**Tasks for this exercise:**
(a) According to the provided text, why does the poster want a way to choose the parameter wisely before differentiating? Answer in one to three sentences.
(b) In the forum question on differentiation under the integral sign, with respect to which parameter did the poster differentiate first?
(c) Continue the forum thread on differentiation under the integral sign from where it stops.

**Provided text:**
Differentiation under integration $\int_0^{\frac{\pi}{2}}\frac{\ln(1+\cos\alpha\cos x)}{\cos x}dx$ 
Question: Discuss the method of differentiation under the sign of integration. Hence evaluate following integrals: $$(i)\int_0^{\infty}\frac{\ln(1+a^2x^2)}{1+b^2x^2}dx\quad(ii)\int_0^{\frac{\pi}{2}}\frac{\ln(1+\cos\alpha\cos x)}{\cos x}dx\quad\cdots$$ 

First of all I am confused which parameter I take. Although I tried to take both parameter individually to get some intuition.
\begin{align*} 
I(b) &= \int_0^{\infty}\frac{\ln(1+a^2x^2)}{1+b^2x^2}dx \\ 
I'(b)&=\frac{d}{db}\int_0^{\infty}\frac{\ln(1+a^2x^2)}{1+b^2x^2}dx\\
I'(b)&=\int_0^{\infty}\frac{\partial}{\partial b}\left(\frac{\ln(1+a^2x^2)}{1+b^2x^2}\right)dx\\
I'(b)&=\int_0^{\infty}-\frac{2x^2b\ln \left(1+a^2x^2\right)}{\left(1+x^2b^2\right)^2}dx
\end{align*}
Now I feel I choose wrong parameter. Then try again,
\begin{align*} 
I(a) &= \int_0^{\infty}\frac{\ln(1+a^2x^2)}{1+b^2x^2}dx \\ 
I'(a)&=\frac{d}{da}\int_0^{\infty}\frac{\ln(1+a^2x^2)}{1+b^2x^2}dx\\
I'(a)&=\int_0^{\infty}\frac{\partial}{\partial a}\left(\frac{\ln(1+a^2x^2)}{1+b^2x^2}\right)dx\\
I'(a)&=\int_0^{\infty}\frac{2ax^2}{\left(1+x^2b^2\right)\left(1+a^2x^2\right)}dx
\end{align*}
Now I am frustrated and think I am missing something or didn't understand the concept.

questions:
$(1)$ Actually how to deal with them$?$
$(2)$ How to choose parameter wisely or assure that I am going right direction because after that partial derivatives those look more ugly to integrate/handle 
 and backtracking isn't possible in Exam Hall$?$
Thanks in advance and thanks for your time .

**Source material:**
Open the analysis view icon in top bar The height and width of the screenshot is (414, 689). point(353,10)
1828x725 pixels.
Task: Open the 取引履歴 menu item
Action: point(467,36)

**Answers by task:**
(a) After taking the partial derivatives, the resulting integrals looked even uglier and harder to handle. Backtracking to try a different parameter is not possible in the exam hall.

(b) The poster differentiated first with respect to $b$.

(c)
 A: For (i), let 
$$I(t)=\int_0^{\infty}\frac{\ln(1+tx^2)}{1+b^2x^2}dx\quad$$
Then,
$$I'(t)=\int_0^{\infty}\frac{x^2}{(1+b^2x^2)(1+tx^2)}dx$$
$$=\frac1{b^2-t}\int_0^{\infty}\left(\frac{1}{1+tx^2}-\frac{1}{1+b^2x^2}\right)dx$$
$$=\frac\pi2\frac1{\sqrt t(b^2-t)} -\frac\pi2\frac1{b(b^2-t)} $$
Thus,
$$I(t)=\frac\pi2 \int_0^t\frac{ds}{\sqrt s(b^2-s)}  -\frac\pi2 \int_0^t\frac{ds}{b(b^2-s)} $$
$$=\frac\pi2 \frac1b\ln\frac{b+\sqrt t}{\left|b-\sqrt t\right|}+\frac\pi2 \frac1{b}\ln\frac{\left|b^2-t\right|}{b^2}=\frac\pi{b}\ln\frac{b+\sqrt t}b$$
The original integral is
$$I(a^2)=\int_0^{\infty}\frac{\ln(1+a^2x^2)}{1+b^2x^2}dx
=\frac\pi{b}\ln\frac{b+a}b$$
A: Using Nyssa's comment I tried like that: 
\begin{align*} 
I(a) &= \int_0^{\infty}\frac{\ln(1+a^2x^2)}{1+b^2x^2}dx \\ 
I'(a)&=\frac{d}{da}\int_0^{\infty}\frac{\ln(1+a^2x^2)}{1+b^2x^2}dx\\
&=\int_0^{\infty}\frac{\partial}{\partial a}\left(\frac{\ln(1+a^2x^2)}{1+b^2x^2}\right)dx\\
&=\int_0^{\infty}\frac{2ax^2}{\left(1+x^2b^2\right)\left(1+x^2a^2\right)}dx\\
&=\int_0^{\infty}\left(\frac{2a}{(a^2-b^2)(1+x^2b^2)}-\frac{2a}{(a^2-b^2)(1+x^2a^2)}\right)dx\\
&=\frac{2a}{a^2-b^2}\frac{1}{b}\arctan(bx)\bigg|_0^\infty -\frac{2a}{a^2-b^2}\frac{1}{a}\arctan(ax)\bigg|_0^\infty\\
&=\frac{\pi}{a^2-b^2}\left(\frac{a}{b}-1\right)=\frac{\pi}{(a-b)(a+b)}\frac{a-b}{b}=\frac{\pi}{b(a+b)}
\end{align*}
Now we integrate back:
\begin{align*} 
I(a)&=\frac{\pi}b\int\frac{1}{a+b}da\\
&=\frac{\pi}b\ln(a+b)+C\\
I(0)=0\implies C=-\frac{\pi}{b}\ln b \implies I(a)=\frac{\pi}{b}\ln\left(\frac{a+b}{b}\right)
\end{align*}
For $(2)$ I personally now think to choose parameter such a way that it remove $\ln,\sin^{-1}\cdots$ stuff. Please correct me If I am wrong. I put my answer as community so that anyone can edited it.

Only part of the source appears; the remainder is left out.